Marchés, boutiques et magasins sont restés fermés ce vendredi au chef lieu du district de Sankuru. Les opérateurs économiques de ce territoire protestent contre le paiement d’une nouvelle taxe dite de nomination commerciale, rapporte radiookapi.net
Cette taxe, instituée par la Dgrad/Lodja dans une note circulaire, est fixée à 200 francs fiscaux. Ce qui équivaut à 200 $USD. Les opérateurs économiques de Lodja ont mal accueilli cette nouvelle imposition fiscale. Le président de la Fec/Lodja justifie la position de ses confrères : « L’arrêté n’a jamais été vulgarisé et les opérateurs économiques n’ont pas été suffisamment informés ».
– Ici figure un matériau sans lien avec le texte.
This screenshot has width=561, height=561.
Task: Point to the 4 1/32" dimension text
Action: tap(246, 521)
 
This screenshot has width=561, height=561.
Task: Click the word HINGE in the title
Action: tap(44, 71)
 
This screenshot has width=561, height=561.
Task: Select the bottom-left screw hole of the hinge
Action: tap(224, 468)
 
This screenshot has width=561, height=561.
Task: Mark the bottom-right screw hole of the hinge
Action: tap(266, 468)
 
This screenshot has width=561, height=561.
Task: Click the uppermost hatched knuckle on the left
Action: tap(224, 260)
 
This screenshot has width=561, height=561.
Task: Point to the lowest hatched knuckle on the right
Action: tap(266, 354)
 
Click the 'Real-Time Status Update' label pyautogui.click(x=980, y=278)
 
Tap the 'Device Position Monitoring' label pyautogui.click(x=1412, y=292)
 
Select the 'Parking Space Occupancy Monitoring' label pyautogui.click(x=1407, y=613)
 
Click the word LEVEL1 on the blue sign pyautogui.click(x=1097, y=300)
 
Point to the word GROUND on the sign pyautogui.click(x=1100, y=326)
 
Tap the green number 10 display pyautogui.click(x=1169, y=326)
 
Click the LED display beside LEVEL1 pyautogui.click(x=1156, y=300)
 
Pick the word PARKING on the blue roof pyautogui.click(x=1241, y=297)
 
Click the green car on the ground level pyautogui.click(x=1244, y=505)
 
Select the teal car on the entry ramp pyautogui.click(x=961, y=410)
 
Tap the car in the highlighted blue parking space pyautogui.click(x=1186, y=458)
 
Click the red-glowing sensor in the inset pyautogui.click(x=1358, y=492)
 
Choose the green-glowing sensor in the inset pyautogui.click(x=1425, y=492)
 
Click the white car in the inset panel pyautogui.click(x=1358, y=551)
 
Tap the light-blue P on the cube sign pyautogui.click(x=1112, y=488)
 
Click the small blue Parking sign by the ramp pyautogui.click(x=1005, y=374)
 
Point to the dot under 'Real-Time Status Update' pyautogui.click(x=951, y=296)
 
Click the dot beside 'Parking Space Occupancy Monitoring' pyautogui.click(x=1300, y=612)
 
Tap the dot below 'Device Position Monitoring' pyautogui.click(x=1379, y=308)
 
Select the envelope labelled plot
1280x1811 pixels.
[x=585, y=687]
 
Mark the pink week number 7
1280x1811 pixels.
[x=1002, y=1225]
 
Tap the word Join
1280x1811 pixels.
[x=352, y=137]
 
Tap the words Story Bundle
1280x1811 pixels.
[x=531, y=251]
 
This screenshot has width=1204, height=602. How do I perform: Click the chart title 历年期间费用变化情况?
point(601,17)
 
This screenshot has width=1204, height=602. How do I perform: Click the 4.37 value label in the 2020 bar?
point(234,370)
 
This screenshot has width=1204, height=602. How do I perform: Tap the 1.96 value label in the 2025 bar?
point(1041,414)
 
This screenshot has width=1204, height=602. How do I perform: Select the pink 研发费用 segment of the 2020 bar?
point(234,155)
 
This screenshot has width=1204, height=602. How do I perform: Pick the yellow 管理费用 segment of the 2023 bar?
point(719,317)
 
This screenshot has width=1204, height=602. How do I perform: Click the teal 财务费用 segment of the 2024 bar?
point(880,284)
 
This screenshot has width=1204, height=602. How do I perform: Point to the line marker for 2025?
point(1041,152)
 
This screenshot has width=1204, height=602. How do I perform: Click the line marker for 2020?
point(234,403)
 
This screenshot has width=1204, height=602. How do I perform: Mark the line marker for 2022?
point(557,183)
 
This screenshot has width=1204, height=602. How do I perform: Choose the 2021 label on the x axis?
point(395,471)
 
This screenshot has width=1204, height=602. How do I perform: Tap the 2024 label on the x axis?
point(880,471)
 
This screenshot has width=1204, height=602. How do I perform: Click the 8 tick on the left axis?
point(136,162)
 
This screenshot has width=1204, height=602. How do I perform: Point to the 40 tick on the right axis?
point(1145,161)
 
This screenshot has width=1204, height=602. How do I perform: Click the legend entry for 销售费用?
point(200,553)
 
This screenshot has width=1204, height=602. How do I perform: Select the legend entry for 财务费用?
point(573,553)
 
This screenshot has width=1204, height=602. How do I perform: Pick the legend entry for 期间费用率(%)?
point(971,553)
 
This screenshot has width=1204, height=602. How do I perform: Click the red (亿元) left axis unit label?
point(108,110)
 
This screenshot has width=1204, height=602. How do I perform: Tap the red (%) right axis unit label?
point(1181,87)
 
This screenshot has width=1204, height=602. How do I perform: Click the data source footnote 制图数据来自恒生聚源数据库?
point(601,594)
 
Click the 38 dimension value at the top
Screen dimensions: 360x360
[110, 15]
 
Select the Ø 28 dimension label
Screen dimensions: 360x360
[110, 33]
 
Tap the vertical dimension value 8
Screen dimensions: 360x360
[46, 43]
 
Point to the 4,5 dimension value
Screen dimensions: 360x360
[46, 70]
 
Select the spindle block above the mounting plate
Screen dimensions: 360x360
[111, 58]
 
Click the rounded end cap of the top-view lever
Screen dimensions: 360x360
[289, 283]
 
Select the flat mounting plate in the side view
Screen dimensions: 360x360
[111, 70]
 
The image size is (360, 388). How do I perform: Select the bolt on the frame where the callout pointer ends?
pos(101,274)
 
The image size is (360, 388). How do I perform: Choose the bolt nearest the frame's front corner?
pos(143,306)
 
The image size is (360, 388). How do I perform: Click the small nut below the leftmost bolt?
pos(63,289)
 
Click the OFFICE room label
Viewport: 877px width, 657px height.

La Dgrad/Lodja se dit surprise de cette réaction. Selon un des responsables locaux de cette régie financière, les hommes d’affaires de la place ont bel et bien été sensibilisés à cet effet et d’autres auraient même déjà commencé à payer cette taxe. Son imposition, a souligné la même source, se fonde sur un arrêté interministériel des ministère des Finances, et de l’Industrie, petites, moyennes entreprises et artisanat de 2004.
Par ailleurs, le même responsable de la Dgrad/Lodja rappelle qu’un compromis avait été trouvé à l’époque entre sa régie financière et les délégués du patronat de ce territoire. Les deux parties, toujours selon la même source, étaient tombées d’accord sur le paiement d’un premier acompte de l’ordre de 30 $USD.
Jusqu’au début de cet après-midi, les commerces de Lodja étaient toujours vides. Une réunion du conseil de sécurité a dû être convoquée par l’administrateur du territoire. Toutes les parties concernées y ont pris part en vue de trouver une issue favorable à cette crise.